- Opening Delimiter -
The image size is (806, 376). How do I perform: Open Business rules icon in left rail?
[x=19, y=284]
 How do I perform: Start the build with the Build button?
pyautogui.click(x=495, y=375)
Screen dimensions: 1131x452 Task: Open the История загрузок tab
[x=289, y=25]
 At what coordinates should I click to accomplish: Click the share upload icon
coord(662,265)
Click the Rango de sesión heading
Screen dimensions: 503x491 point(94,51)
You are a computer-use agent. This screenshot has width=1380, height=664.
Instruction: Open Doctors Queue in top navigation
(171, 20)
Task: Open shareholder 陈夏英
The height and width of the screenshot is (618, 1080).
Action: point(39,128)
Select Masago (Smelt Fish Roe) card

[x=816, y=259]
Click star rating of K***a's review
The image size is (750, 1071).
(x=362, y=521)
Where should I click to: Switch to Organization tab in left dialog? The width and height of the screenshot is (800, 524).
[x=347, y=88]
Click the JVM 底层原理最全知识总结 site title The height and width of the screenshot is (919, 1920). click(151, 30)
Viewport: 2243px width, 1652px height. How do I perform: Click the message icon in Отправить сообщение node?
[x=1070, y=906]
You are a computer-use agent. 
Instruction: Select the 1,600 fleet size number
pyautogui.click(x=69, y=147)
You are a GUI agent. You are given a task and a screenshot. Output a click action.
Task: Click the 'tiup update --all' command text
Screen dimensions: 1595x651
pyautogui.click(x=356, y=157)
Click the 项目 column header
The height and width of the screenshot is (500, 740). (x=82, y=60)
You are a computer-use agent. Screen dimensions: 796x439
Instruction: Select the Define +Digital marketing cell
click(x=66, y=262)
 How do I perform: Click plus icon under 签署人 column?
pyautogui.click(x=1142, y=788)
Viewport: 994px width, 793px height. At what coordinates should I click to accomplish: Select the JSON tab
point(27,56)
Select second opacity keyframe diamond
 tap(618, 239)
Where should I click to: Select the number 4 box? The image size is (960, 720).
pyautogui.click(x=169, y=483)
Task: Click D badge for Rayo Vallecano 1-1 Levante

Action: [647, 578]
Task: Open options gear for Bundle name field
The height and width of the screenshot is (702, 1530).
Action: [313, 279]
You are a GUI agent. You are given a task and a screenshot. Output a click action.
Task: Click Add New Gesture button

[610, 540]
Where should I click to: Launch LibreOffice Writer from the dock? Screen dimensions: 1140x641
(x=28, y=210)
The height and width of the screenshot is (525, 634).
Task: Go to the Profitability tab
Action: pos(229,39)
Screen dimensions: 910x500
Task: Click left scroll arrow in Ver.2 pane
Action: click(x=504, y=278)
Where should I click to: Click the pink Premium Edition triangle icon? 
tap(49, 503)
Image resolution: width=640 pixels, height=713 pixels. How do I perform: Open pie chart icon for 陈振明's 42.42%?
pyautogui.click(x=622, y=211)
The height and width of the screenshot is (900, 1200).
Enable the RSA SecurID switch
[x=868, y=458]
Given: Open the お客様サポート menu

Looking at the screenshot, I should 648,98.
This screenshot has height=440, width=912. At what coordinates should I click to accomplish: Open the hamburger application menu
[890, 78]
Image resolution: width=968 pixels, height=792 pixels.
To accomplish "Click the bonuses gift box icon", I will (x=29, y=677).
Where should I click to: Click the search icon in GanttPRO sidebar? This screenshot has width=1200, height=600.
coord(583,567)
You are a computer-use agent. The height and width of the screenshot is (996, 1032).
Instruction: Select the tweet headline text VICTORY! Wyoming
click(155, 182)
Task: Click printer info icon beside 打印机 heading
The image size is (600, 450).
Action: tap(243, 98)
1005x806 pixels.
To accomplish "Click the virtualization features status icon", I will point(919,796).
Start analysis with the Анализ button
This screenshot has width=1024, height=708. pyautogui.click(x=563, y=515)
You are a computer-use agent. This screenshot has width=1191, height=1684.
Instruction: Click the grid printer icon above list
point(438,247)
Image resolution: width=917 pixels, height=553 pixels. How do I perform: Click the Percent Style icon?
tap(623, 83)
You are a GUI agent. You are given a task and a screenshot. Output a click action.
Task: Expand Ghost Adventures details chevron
- Closing Delimiter -
#### Exercise instructions
Restate all entries above verbatim.

#### Reply
The image size is (806, 376). How do I perform: Open Business rules icon in left rail?
[x=19, y=284]
 How do I perform: Start the build with the Build button?
pyautogui.click(x=495, y=375)
Screen dimensions: 1131x452 Task: Open the История загрузок tab
[x=289, y=25]
 At what coordinates should I click to accomplish: Click the share upload icon
coord(662,265)
Click the Rango de sesión heading
Screen dimensions: 503x491 point(94,51)
You are a computer-use agent. This screenshot has width=1380, height=664.
Instruction: Open Doctors Queue in top navigation
(171, 20)
Task: Open shareholder 陈夏英
The height and width of the screenshot is (618, 1080).
Action: point(39,128)
Select Masago (Smelt Fish Roe) card

[x=816, y=259]
Click star rating of K***a's review
The image size is (750, 1071).
(x=362, y=521)
Where should I click to: Switch to Organization tab in left dialog? The width and height of the screenshot is (800, 524).
[x=347, y=88]
Click the JVM 底层原理最全知识总结 site title The height and width of the screenshot is (919, 1920). click(151, 30)
Viewport: 2243px width, 1652px height. How do I perform: Click the message icon in Отправить сообщение node?
[x=1070, y=906]
You are a computer-use agent. 
Instruction: Select the 1,600 fleet size number
pyautogui.click(x=69, y=147)
You are a GUI agent. You are given a task and a screenshot. Output a click action.
Task: Click the 'tiup update --all' command text
Screen dimensions: 1595x651
pyautogui.click(x=356, y=157)
Click the 项目 column header
The height and width of the screenshot is (500, 740). (x=82, y=60)
You are a computer-use agent. Screen dimensions: 796x439
Instruction: Select the Define +Digital marketing cell
click(x=66, y=262)
 How do I perform: Click plus icon under 签署人 column?
pyautogui.click(x=1142, y=788)
Viewport: 994px width, 793px height. At what coordinates should I click to accomplish: Select the JSON tab
point(27,56)
Select second opacity keyframe diamond
 tap(618, 239)
Where should I click to: Select the number 4 box? The image size is (960, 720).
pyautogui.click(x=169, y=483)
Task: Click D badge for Rayo Vallecano 1-1 Levante

Action: [647, 578]
Task: Open options gear for Bundle name field
The height and width of the screenshot is (702, 1530).
Action: [313, 279]
You are a GUI agent. You are given a task and a screenshot. Output a click action.
Task: Click Add New Gesture button

[610, 540]
Where should I click to: Launch LibreOffice Writer from the dock? Screen dimensions: 1140x641
(x=28, y=210)
The height and width of the screenshot is (525, 634).
Task: Go to the Profitability tab
Action: pos(229,39)
Screen dimensions: 910x500
Task: Click left scroll arrow in Ver.2 pane
Action: click(x=504, y=278)
Where should I click to: Click the pink Premium Edition triangle icon? 
tap(49, 503)
Image resolution: width=640 pixels, height=713 pixels. How do I perform: Open pie chart icon for 陈振明's 42.42%?
pyautogui.click(x=622, y=211)
The height and width of the screenshot is (900, 1200).
Enable the RSA SecurID switch
[x=868, y=458]
Given: Open the お客様サポート menu

Looking at the screenshot, I should 648,98.
This screenshot has height=440, width=912. At what coordinates should I click to accomplish: Open the hamburger application menu
[890, 78]
Image resolution: width=968 pixels, height=792 pixels.
To accomplish "Click the bonuses gift box icon", I will (x=29, y=677).
Where should I click to: Click the search icon in GanttPRO sidebar? This screenshot has width=1200, height=600.
coord(583,567)
You are a computer-use agent. The height and width of the screenshot is (996, 1032).
Instruction: Select the tweet headline text VICTORY! Wyoming
click(155, 182)
Task: Click printer info icon beside 打印机 heading
The image size is (600, 450).
Action: tap(243, 98)
1005x806 pixels.
To accomplish "Click the virtualization features status icon", I will point(919,796).
Start analysis with the Анализ button
This screenshot has width=1024, height=708. pyautogui.click(x=563, y=515)
You are a computer-use agent. This screenshot has width=1191, height=1684.
Instruction: Click the grid printer icon above list
point(438,247)
Image resolution: width=917 pixels, height=553 pixels. How do I perform: Click the Percent Style icon?
tap(623, 83)
You are a GUI agent. You are given a task and a screenshot. Output a click action.
Task: Expand Ghost Adventures details chevron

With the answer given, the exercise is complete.